Oleic gel (aka slime or snot) is what Earlene is showing in her picture. It's what you get when a high oleic soap absorbs sufficient water to turn from a solid form into a gelatinous stringy goo.
Whether you see the actual goo or not depends on the way the soap is used (puff or washcloth vs. lathering up in the hands, for example), the rate of mixing and aeration, the water hardness, the amount of water mixed with the soap, the temperature, and how carefully one observes what's happening.
IMO, most of the cures for making a slime-free high-oleic soap do not actually work. Some of these cures include using a very high excess lye, putting the soap through a long cure, soaping with "faux seawater", etc. In the end, they are all asking a high-oleic soap to become something it's not.

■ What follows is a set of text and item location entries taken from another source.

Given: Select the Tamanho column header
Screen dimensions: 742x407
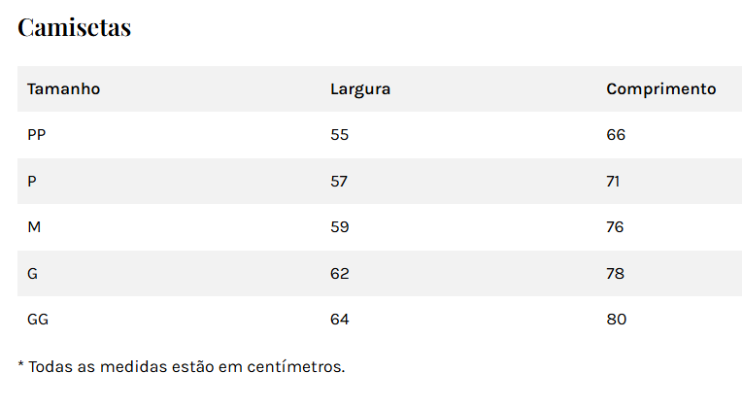Looking at the screenshot, I should point(63,89).
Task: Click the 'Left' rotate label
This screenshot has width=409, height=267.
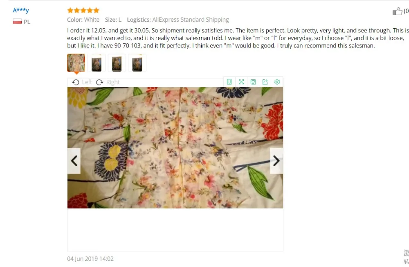Action: [87, 82]
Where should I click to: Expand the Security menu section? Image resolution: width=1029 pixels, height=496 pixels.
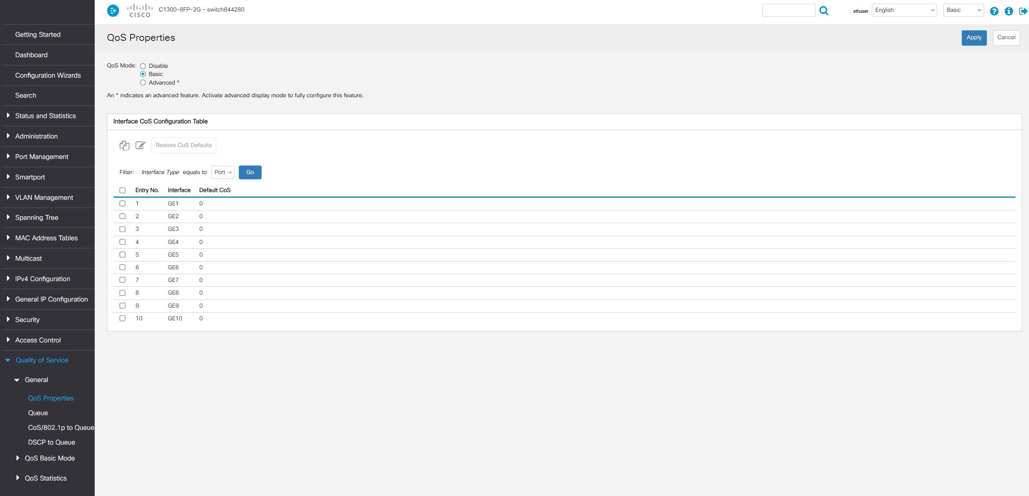pos(27,319)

The only way to definitely change the properties of a high oleic soap is to physically alter the average chemical composition of the soap molecules. Reducing the oleic acid content is one way, but then we no longer have a high oleic soap. If the fatty acid profile needs to remain high oleic, then another option is to substitute another alkali (KOH or NH4OH) for some or all of the NaOH, so the soap is no longer a pure sodium soap, but also has some of the properties of a potassium or ammonium soap.
Any soap will absorb water if left in a wet soap dish, but some soap will create an oleic gel that has a stringy quality and others will produce a thick paste that is not stringy. In either case, this is called "mush" in commercial soap making.